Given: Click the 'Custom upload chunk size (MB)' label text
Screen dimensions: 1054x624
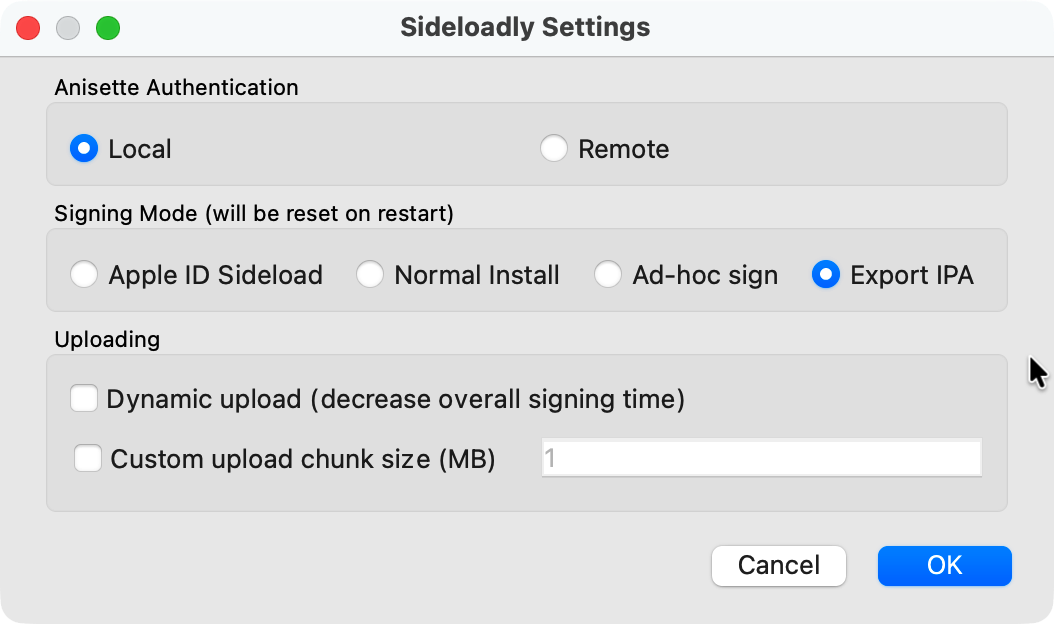Looking at the screenshot, I should 303,459.
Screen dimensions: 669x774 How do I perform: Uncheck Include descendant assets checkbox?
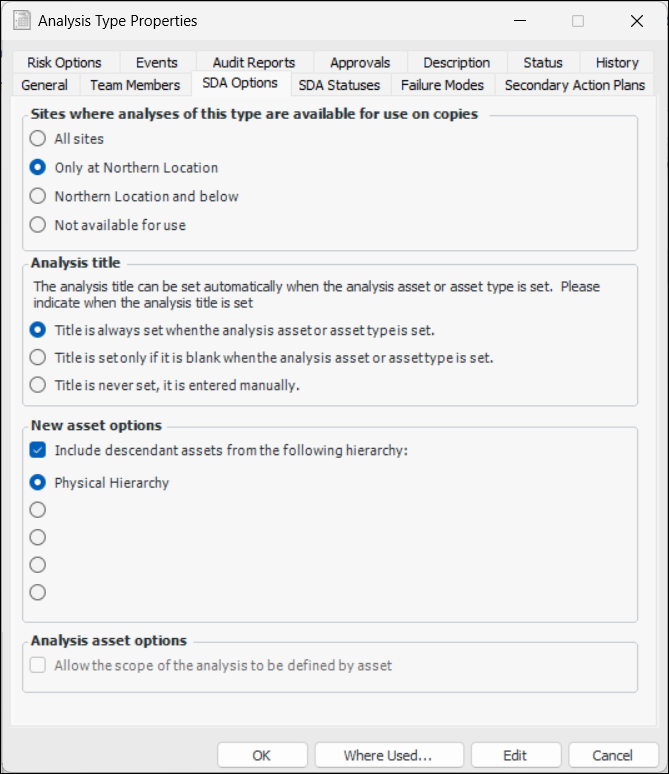38,451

# Your goal
A verbatim copy of the records above, without pictures, is required.

# Exercise answer
Given: Click the 'Custom upload chunk size (MB)' label text
Screen dimensions: 1054x624
Looking at the screenshot, I should 303,459.
Screen dimensions: 669x774 How do I perform: Uncheck Include descendant assets checkbox?
38,451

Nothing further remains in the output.